**YOUR TASK:**
Write out all of the entries below again, but swap "Viewport" for "Window" every time it appears. Keep everything else the same.

Dataset entries:
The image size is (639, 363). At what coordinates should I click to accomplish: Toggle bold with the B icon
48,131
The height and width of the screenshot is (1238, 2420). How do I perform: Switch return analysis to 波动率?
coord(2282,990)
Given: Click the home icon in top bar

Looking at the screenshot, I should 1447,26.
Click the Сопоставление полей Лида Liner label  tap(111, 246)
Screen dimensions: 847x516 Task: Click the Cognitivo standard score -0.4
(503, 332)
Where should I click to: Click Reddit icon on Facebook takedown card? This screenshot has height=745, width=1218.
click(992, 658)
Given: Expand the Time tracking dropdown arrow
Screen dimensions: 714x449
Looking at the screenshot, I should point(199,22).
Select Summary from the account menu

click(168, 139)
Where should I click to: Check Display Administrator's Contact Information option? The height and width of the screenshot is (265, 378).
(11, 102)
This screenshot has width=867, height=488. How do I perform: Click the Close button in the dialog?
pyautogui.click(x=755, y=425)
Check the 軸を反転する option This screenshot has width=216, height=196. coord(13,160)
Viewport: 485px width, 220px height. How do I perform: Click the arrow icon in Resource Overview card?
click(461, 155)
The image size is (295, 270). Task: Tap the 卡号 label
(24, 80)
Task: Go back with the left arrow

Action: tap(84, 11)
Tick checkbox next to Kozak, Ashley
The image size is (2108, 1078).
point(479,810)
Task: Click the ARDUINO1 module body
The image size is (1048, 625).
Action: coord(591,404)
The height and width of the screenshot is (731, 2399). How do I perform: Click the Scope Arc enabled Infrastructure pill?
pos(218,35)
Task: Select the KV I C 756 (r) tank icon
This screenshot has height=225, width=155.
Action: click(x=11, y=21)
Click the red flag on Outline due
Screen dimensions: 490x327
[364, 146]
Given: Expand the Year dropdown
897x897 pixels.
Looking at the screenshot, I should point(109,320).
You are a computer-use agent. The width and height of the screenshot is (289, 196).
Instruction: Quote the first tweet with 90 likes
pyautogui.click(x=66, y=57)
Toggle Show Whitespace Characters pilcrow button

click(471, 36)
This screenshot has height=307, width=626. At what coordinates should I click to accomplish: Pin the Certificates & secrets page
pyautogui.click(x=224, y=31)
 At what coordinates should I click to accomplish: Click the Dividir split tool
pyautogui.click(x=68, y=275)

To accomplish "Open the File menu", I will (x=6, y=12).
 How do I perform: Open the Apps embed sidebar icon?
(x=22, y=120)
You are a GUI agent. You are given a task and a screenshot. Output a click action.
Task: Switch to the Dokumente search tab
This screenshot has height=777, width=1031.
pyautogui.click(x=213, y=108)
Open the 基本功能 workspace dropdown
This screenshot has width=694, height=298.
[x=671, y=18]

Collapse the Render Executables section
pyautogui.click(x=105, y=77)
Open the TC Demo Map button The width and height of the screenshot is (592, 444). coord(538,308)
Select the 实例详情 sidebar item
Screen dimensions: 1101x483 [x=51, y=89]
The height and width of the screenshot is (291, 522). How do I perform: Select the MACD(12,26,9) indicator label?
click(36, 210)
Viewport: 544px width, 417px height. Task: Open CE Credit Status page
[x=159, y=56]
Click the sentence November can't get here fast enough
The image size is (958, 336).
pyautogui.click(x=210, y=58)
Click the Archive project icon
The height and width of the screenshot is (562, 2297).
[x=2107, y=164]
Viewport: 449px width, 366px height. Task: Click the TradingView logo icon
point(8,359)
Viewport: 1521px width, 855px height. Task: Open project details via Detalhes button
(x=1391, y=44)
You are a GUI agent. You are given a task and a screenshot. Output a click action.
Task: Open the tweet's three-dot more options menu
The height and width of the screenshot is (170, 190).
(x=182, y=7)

**FULL RESPONSE:**
The image size is (639, 363). At what coordinates should I click to accomplish: Toggle bold with the B icon
48,131
The height and width of the screenshot is (1238, 2420). How do I perform: Switch return analysis to 波动率?
coord(2282,990)
Given: Click the home icon in top bar

Looking at the screenshot, I should 1447,26.
Click the Сопоставление полей Лида Liner label  tap(111, 246)
Screen dimensions: 847x516 Task: Click the Cognitivo standard score -0.4
(503, 332)
Where should I click to: Click Reddit icon on Facebook takedown card? This screenshot has height=745, width=1218.
click(992, 658)
Given: Expand the Time tracking dropdown arrow
Screen dimensions: 714x449
Looking at the screenshot, I should point(199,22).
Select Summary from the account menu

click(168, 139)
Where should I click to: Check Display Administrator's Contact Information option? The height and width of the screenshot is (265, 378).
(11, 102)
This screenshot has width=867, height=488. How do I perform: Click the Close button in the dialog?
pyautogui.click(x=755, y=425)
Check the 軸を反転する option This screenshot has width=216, height=196. coord(13,160)
Window: 485px width, 220px height. How do I perform: Click the arrow icon in Resource Overview card?
click(461, 155)
The image size is (295, 270). Task: Tap the 卡号 label
(24, 80)
Task: Go back with the left arrow

Action: tap(84, 11)
Tick checkbox next to Kozak, Ashley
The image size is (2108, 1078).
point(479,810)
Task: Click the ARDUINO1 module body
The image size is (1048, 625).
Action: coord(591,404)
The height and width of the screenshot is (731, 2399). How do I perform: Click the Scope Arc enabled Infrastructure pill?
pos(218,35)
Task: Select the KV I C 756 (r) tank icon
This screenshot has height=225, width=155.
Action: click(x=11, y=21)
Click the red flag on Outline due
Screen dimensions: 490x327
[364, 146]
Given: Expand the Year dropdown
897x897 pixels.
Looking at the screenshot, I should point(109,320).
You are a computer-use agent. The width and height of the screenshot is (289, 196).
Instruction: Quote the first tweet with 90 likes
pyautogui.click(x=66, y=57)
Toggle Show Whitespace Characters pilcrow button

click(471, 36)
This screenshot has height=307, width=626. At what coordinates should I click to accomplish: Pin the Certificates & secrets page
pyautogui.click(x=224, y=31)
 At what coordinates should I click to accomplish: Click the Dividir split tool
pyautogui.click(x=68, y=275)

To accomplish "Open the File menu", I will (x=6, y=12).
 How do I perform: Open the Apps embed sidebar icon?
(x=22, y=120)
You are a GUI agent. You are given a task and a screenshot. Output a click action.
Task: Switch to the Dokumente search tab
This screenshot has height=777, width=1031.
pyautogui.click(x=213, y=108)
Open the 基本功能 workspace dropdown
This screenshot has width=694, height=298.
[x=671, y=18]

Collapse the Render Executables section
pyautogui.click(x=105, y=77)
Open the TC Demo Map button The width and height of the screenshot is (592, 444). coord(538,308)
Select the 实例详情 sidebar item
Screen dimensions: 1101x483 [x=51, y=89]
The height and width of the screenshot is (291, 522). How do I perform: Select the MACD(12,26,9) indicator label?
click(36, 210)
Window: 544px width, 417px height. Task: Open CE Credit Status page
[x=159, y=56]
Click the sentence November can't get here fast enough
The image size is (958, 336).
pyautogui.click(x=210, y=58)
Click the Archive project icon
The height and width of the screenshot is (562, 2297).
[x=2107, y=164]
Window: 449px width, 366px height. Task: Click the TradingView logo icon
point(8,359)
Window: 1521px width, 855px height. Task: Open project details via Detalhes button
(x=1391, y=44)
You are a GUI agent. You are given a task and a screenshot. Output a click action.
Task: Open the tweet's three-dot more options menu
The height and width of the screenshot is (170, 190).
(x=182, y=7)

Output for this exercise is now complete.